Post by manuel_moe_g »

Caring too much and caring too little may look the same productivity-wise, because caring too much -> more stress -> amygdala initiating freeze response, and (1) many people care too much innately and (2) many people’s nervous-system is primed to initiate the freeze response. (1) & (2) is true about me.

My mental health, life or death, like diabetes, and should be treated seriously as such - not to work myself into anxiety, but to identify what areas and aspects of my mental health am I being blase about, and then treat it with due seriousness. The big one I am not treating seriously enough is 'celebration of accomplishment and also plain effort and process'.

The way to get out of what is effectively a "freeze" response (all my time taken over by ‘managing my mood’ with mindless device & social-media scrolling) is to do tiny steps on my most emotionally fraught work, break-down into very tiny steps, and after each tiny step have a celebration - squishie stuffed animal hugging, shiny-star-sticker book pasting as a form of recognition, and do a little dance. All for soothing my nervous system and to show my mid-brain/amygdala that I am not in peril.
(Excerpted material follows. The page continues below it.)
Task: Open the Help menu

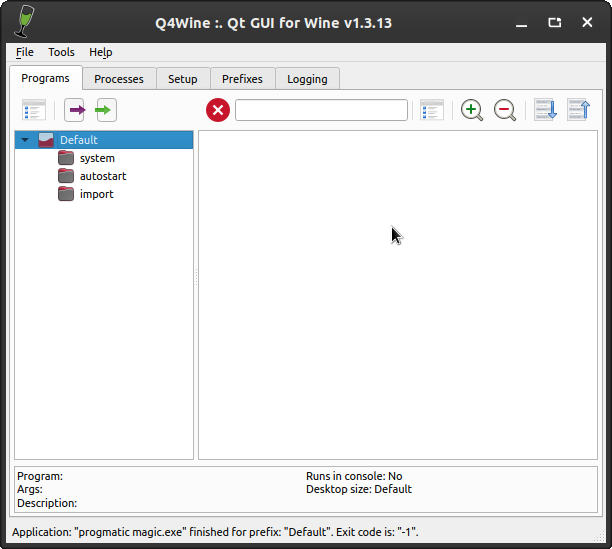Action: click(100, 52)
If day 1 was productive, makes sense day 2 will be more challenging, and account for a bit of a ‘regression to mean’ with self-compassion and understanding, because we are playing the long game. Right now, very likely a productive day will be taxing on me, and require recovery, and I should be self-compassionate toward myself because of that.
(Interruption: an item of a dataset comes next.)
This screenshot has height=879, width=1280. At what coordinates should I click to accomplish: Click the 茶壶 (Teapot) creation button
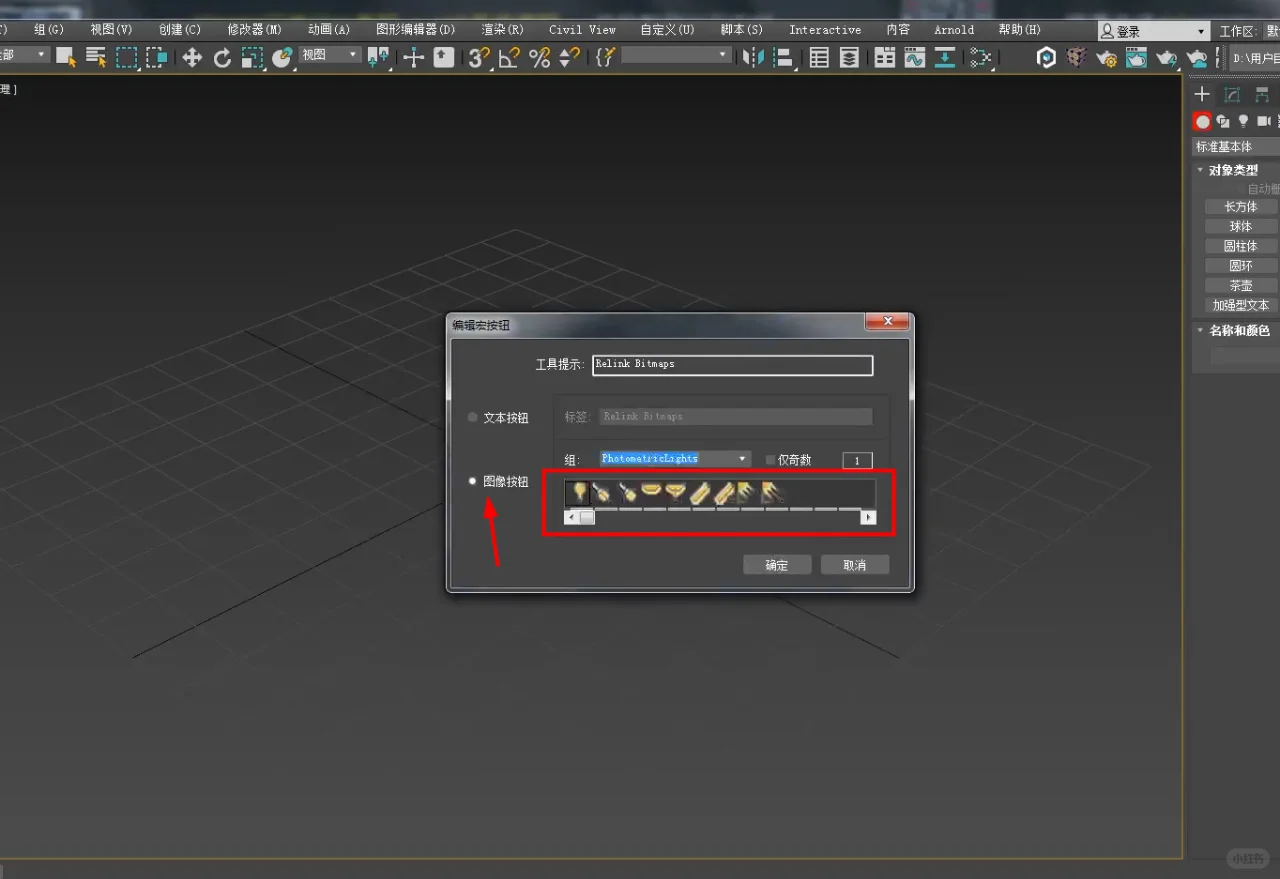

...embarrassed by my technique for soothing my nervous system:

<heh, this, written out, makes me seem totally insane>

"Celebration of achievement — self-compassion/i-am-alright-just-the-way-i-am & acknowledgement of accomplishment/effort/process"

(1) hug big squishie stuffed animal - "https://www.walmart.com/ip/IKASA-Giant-Pig-Stuffed-Animal-Plush-Toy-Large-Jumbo-30-Pink-Huge-Cute-Soft-Toys-Big-Size-Fluffy-Plushy-Fat-Oversized-Plushie-Gifts-Kids-Girls-Boys-G/221441214"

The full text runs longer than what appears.